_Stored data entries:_

• • • •

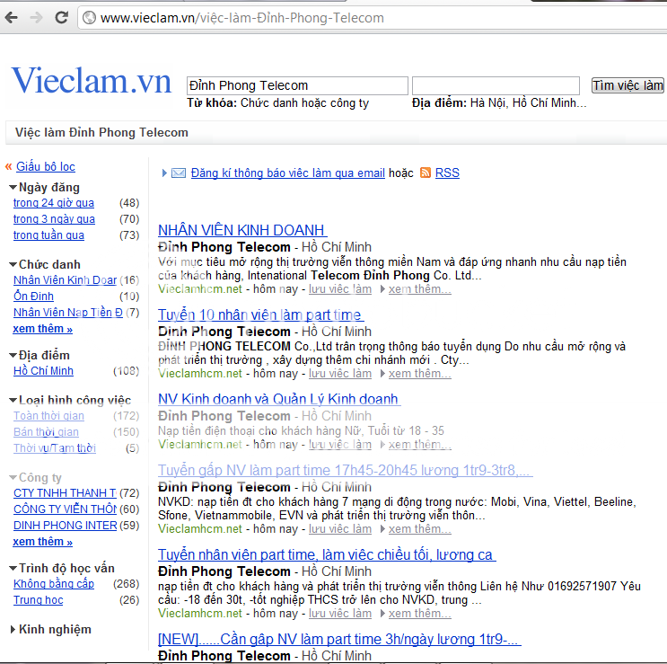Click the browser forward arrow
Screen dimensions: 667x664
pyautogui.click(x=36, y=18)
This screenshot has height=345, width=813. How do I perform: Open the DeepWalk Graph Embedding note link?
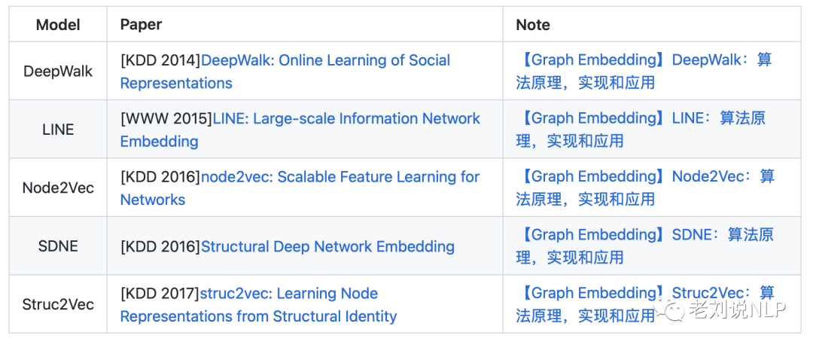(x=644, y=60)
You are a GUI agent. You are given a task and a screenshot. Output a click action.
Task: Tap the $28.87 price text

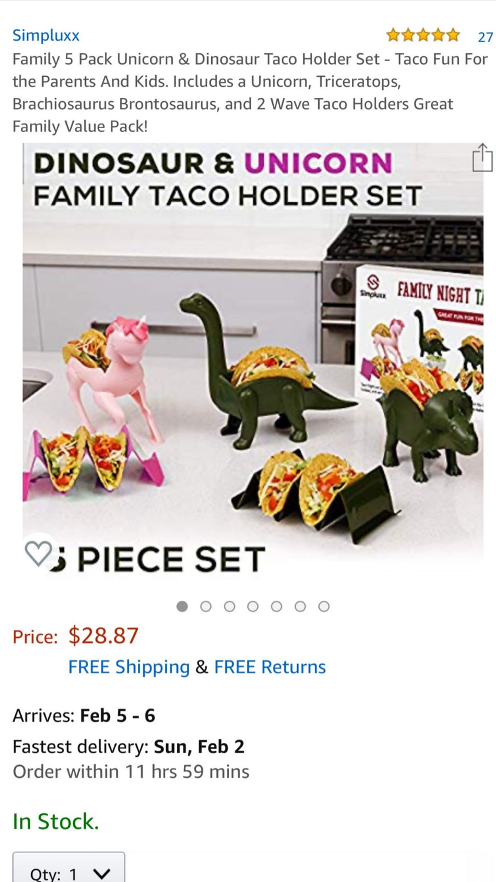[x=103, y=636]
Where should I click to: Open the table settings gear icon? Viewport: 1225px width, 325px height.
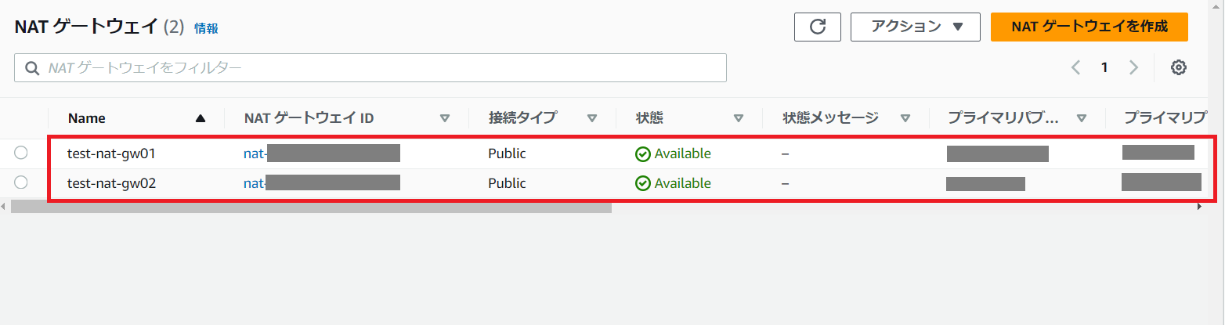pos(1178,67)
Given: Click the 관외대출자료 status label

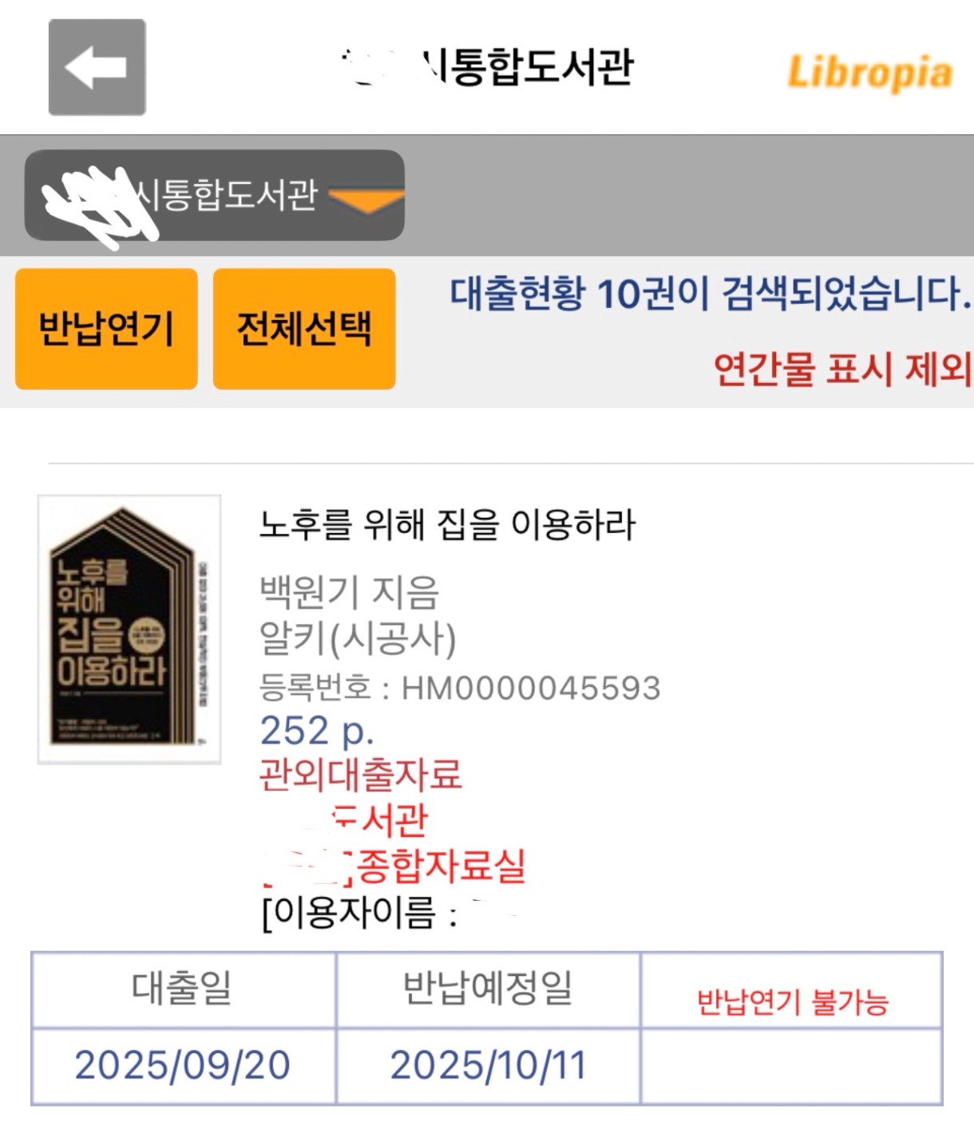Looking at the screenshot, I should [361, 774].
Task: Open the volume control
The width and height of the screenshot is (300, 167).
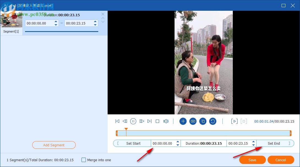Action: point(166,121)
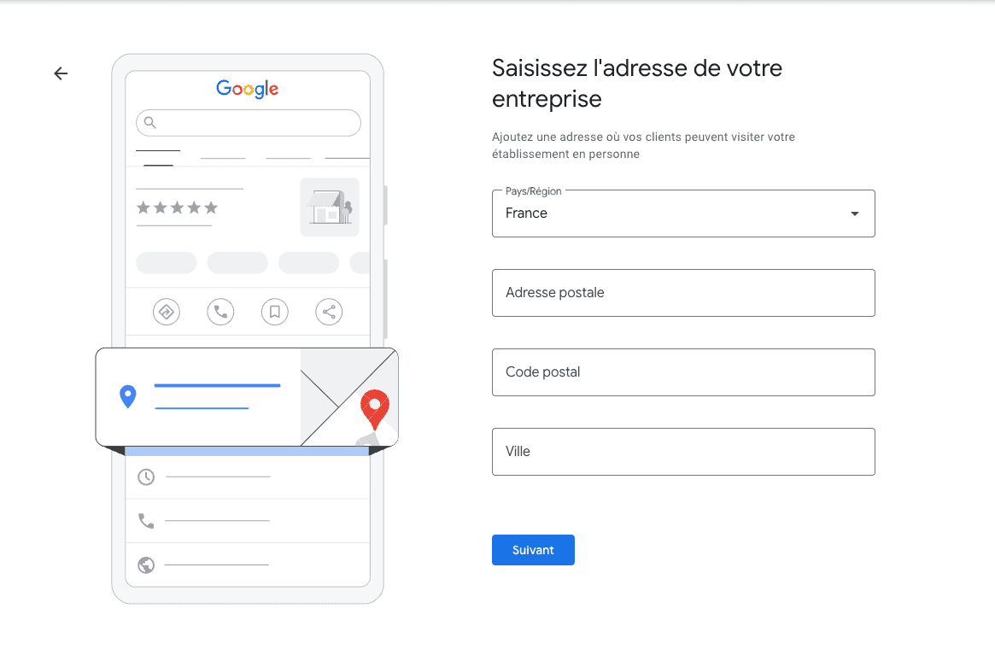
Task: Expand the Pays/Région dropdown arrow
Action: point(854,214)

• • • •

_Exercise:_ A picture must not appear in the copy. Transcribe exactly the lines from the one with "You are a GUI" through the final line of the entries, both included, and no more.

_Solution for this problem:_
You are a GUI agent. You are given a task and a screenshot. Output a click action.
Task: Tap the $28.87 price text

[x=103, y=636]
Where should I click to: Open the table settings gear icon? Viewport: 1225px width, 325px height.
pos(1178,67)
Given: Click the 관외대출자료 status label

Looking at the screenshot, I should [361, 774].
Task: Open the volume control
The width and height of the screenshot is (300, 167).
Action: point(166,121)
Task: Expand the Pays/Région dropdown arrow
Action: point(854,214)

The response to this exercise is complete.